------ Статья

История Русской Церкви. 1700–1917 гг. - Игорь Смолич
Шрифт:
Интервал:
Закладка:
1869 г. количество штатных мест фактическое количество
священники 38 075 38 816
диаконы 11 144 14 250
причетники 68 461 63 472
Посредством перевода «лишних» диаконов в причетники был восполнен недостаток в последних:
1880 г. количество штатных мест фактическое количество
священники 37 698 33 047
диаконы 3 054 7 646
причетники 47 219 48 518 [1121]
Нехватка священников объяснялась нежеланием семинаристов 70–х гг. идти в приходы. Очень многие из них поступали в университеты или предпочитали государственную службу по гражданской части, но особенно охотно они шли в военные училища. Несмотря на уменьшение числа приходов, священников для них все равно не хватало. Кроме того, оказалось, что без диаконов приходы обходиться не могли и во многих случаях были вынуждены содержать их за свой счет.

------------

> [Задания для выполнения]
1. Выпишите из статьи без изменений отрывок, начинающийся словами «История Русской Церкви.» и заканчивающийся словами «за свой счет.» включительно.
2. Почему, согласно статье, не хватало священников? Ответьте в одном–трех предложениях.
3. Ответьте по статье на следующие вопросы:
(a) Каким было фактическое количество священников в 1869 году?
(b) Каким способом был восполнен недостаток в причетниках?
(c) Как поступали приходы, которые не могли обходиться без диаконов?

------ Фрагмент набора данных

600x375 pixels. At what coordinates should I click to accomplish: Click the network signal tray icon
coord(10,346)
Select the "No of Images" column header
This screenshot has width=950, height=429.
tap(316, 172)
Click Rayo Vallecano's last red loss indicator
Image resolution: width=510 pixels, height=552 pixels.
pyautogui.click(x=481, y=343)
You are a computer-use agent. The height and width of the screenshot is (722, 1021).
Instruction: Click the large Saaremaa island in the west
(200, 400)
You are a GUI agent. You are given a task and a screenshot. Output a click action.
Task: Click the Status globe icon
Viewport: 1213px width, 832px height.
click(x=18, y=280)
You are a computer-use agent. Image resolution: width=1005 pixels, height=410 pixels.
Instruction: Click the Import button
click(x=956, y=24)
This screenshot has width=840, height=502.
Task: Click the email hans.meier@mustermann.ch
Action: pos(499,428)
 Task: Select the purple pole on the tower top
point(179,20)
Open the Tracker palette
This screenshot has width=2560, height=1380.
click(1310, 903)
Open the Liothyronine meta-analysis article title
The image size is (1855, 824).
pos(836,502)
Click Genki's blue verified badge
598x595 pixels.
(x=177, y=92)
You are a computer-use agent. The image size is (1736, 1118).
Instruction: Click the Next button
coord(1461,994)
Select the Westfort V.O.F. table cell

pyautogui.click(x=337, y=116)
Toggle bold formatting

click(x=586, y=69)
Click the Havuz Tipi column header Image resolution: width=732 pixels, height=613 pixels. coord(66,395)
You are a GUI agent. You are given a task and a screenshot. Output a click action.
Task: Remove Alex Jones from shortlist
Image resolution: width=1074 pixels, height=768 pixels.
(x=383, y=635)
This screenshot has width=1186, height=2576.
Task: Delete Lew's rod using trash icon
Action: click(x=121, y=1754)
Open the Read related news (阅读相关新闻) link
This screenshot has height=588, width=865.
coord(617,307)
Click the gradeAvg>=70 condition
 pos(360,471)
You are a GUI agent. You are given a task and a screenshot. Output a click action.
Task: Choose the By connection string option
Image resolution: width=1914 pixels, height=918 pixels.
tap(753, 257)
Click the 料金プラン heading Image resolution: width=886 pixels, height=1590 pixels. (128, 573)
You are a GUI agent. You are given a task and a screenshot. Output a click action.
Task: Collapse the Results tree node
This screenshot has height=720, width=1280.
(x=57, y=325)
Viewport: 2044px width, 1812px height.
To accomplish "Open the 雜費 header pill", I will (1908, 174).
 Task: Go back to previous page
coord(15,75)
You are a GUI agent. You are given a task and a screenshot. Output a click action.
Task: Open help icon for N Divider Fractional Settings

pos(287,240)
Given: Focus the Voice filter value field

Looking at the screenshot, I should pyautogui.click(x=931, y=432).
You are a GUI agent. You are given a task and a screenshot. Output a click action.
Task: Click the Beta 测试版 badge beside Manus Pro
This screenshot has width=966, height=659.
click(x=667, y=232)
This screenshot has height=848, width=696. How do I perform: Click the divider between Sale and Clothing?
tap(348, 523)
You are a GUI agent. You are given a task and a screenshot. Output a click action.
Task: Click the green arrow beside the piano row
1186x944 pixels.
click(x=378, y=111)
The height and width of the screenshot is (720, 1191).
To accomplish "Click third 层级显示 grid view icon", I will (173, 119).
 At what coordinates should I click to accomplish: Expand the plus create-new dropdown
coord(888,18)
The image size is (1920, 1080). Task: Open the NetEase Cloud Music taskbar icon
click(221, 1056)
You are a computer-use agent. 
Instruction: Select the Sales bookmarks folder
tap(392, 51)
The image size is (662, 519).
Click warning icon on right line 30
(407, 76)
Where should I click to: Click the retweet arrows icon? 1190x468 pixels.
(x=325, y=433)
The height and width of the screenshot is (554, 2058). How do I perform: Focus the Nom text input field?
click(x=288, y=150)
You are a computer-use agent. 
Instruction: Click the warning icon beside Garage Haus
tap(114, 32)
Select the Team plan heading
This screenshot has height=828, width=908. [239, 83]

------------

> [Ответы]
1.
История Русской Церкви. 1700–1917 гг. - Игорь Смолич
Шрифт:
Интервал:
Закладка:
1869 г. количество штатных мест фактическое количество
священники 38 075 38 816
диаконы 11 144 14 250
причетники 68 461 63 472
Посредством перевода «лишних» диаконов в причетники был восполнен недостаток в последних:
1880 г. количество штатных мест фактическое количество
священники 37 698 33 047
диаконы 3 054 7 646
причетники 47 219 48 518 [1121]
Нехватка священников объяснялась нежеланием семинаристов 70–х гг. идти в приходы. Очень многие из них поступали в университеты или предпочитали государственную службу по гражданской части, но особенно охотно они шли в военные училища. Несмотря на уменьшение числа приходов, священников для них все равно не хватало. Кроме того, оказалось, что без диаконов приходы обходиться не могли и во многих случаях были вынуждены содержать их за свой счет.

2. Нехватка священников объяснялась тем, что семинаристы 70-х годов не хотели идти в приходы. Многие из них поступали в университеты или выбирали государственную службу по гражданской части, а особенно охотно шли в военные училища.

3.
(a) 38 816.
(b) «Лишних» диаконов перевели в причетники.
(c) Во многих случаях они содержали диаконов за свой счет.